Andrew Cuomo said he hoped to recoup $80m (£55m) of bonus payments - which amounts to about half of the $165 million paid by AIG on 15 March.
The US rescued AIG with bail-out funds totalling $170bn since September 2008.
Treasury Secretary Timothy Geithner is due to testify on Tuesday on the need to reform the US financial system.
He said on Monday that the banking crisis showed the country's financial regulatory system had failed and needed to be replaced by a stronger system with a better regulations.
"Our system basically failed its most fundamental test," he said in remarks before he was due to appear before the House of Representatives Financial Services Committee on Tuesday. "It was too fragile."
Bonus tax?
AIG's decision to pay bonuses despite being bailed out by the government had sparked widespread outrage in the US.
Ranked the 18th biggest company in the world by Forbes at the start of 2008, it suffered massive losses related to the problems afflicting the housing and credit markets.
AIG played a key role in insuring risk for financial institutions around the world.
The troubled insurer reported a loss of $61.7bn for the last three months of 2008, the biggest quarterly loss in corporate history.
The bonus debacle had prompted the approval of a bill by the US House of Representatives to impose a 90% tax on bonuses awarded by companies bailed out by the US government.

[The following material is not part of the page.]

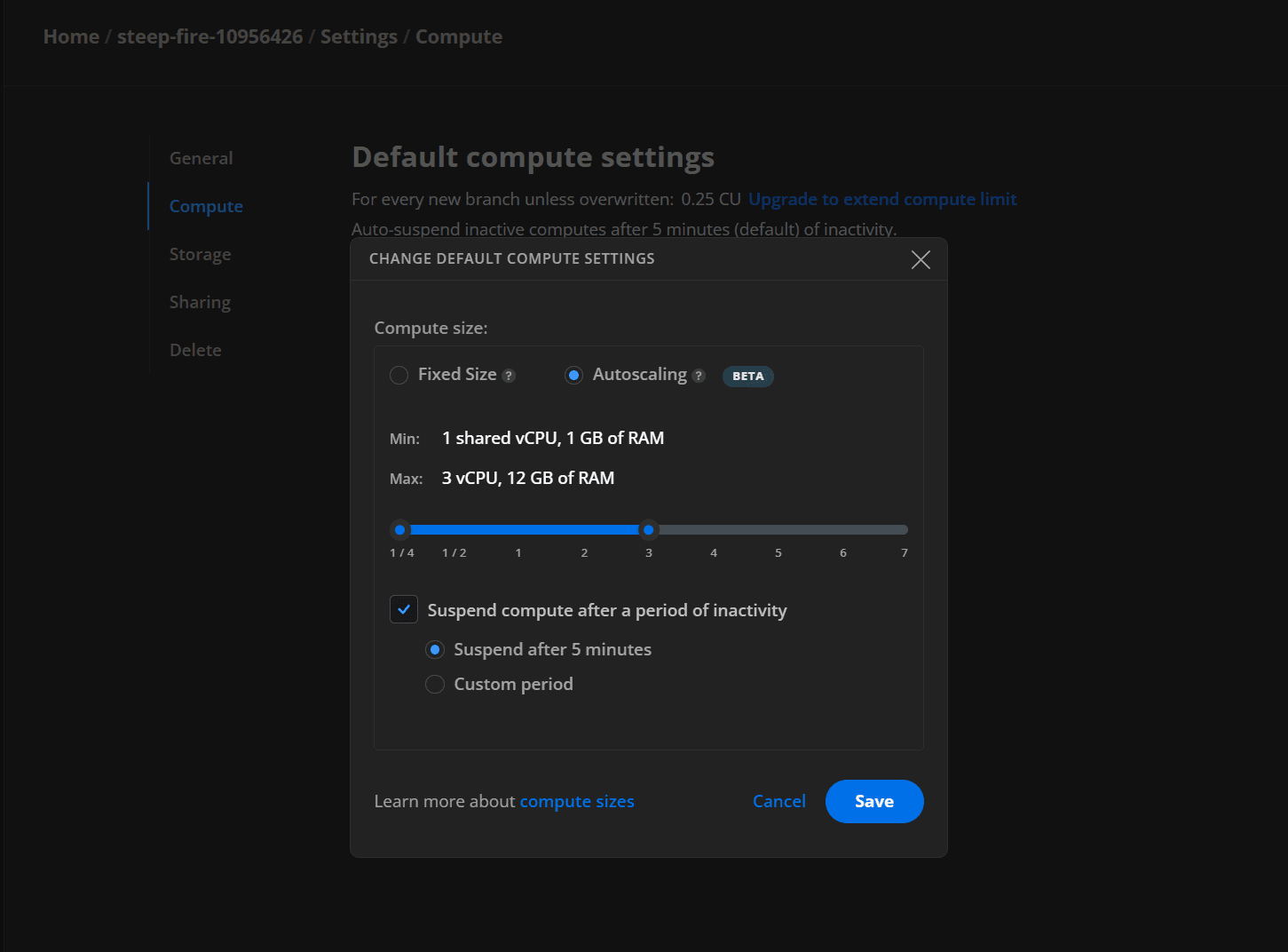This screenshot has width=1288, height=952.
Task: Select the Autoscaling radio button
Action: coord(573,376)
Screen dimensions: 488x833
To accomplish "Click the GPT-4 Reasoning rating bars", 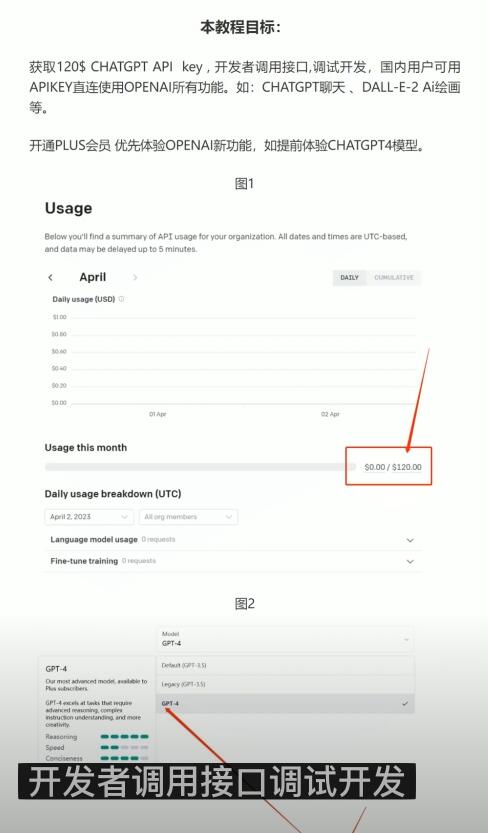I will (125, 737).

But President Barack Obama said such a measure would be unconstitutional.
The announcement that much of that money is now being returned seems likely to ensure that the bill never reaches his desk, says the BBC's Richard Lister in Washington.
Mr Cuomo said 15 of AIG's top 20 bonus recipients had agreed to return their payments, which he estimated to total around $30m.
"A number of them have risen to the occasion and I applaud them," Mr Cuomo - who is investigating AIG as well as several other financial institutions - said of the executives who had offered to give up their bonuses.
He added that he expected to recoup all of the bonuses paid to American citizens working for AIG, which accounts for around half the $165m the company paid out.
Mr Cuomo said he did not plan to release the names of the employees who have agreed to return the bonuses, suggesting there was no implied threat that if an employee refused to return their bonus, their name would be disclosed.
Bonuses ranging from $1,000 to more than $6m were paid to some 400 staff in the division handling the mortgage-backed assets at the heart of the financial crisis.
Seven senior employees were paid more than $3 million, while 73 members of staff received bonuses of more than $1m.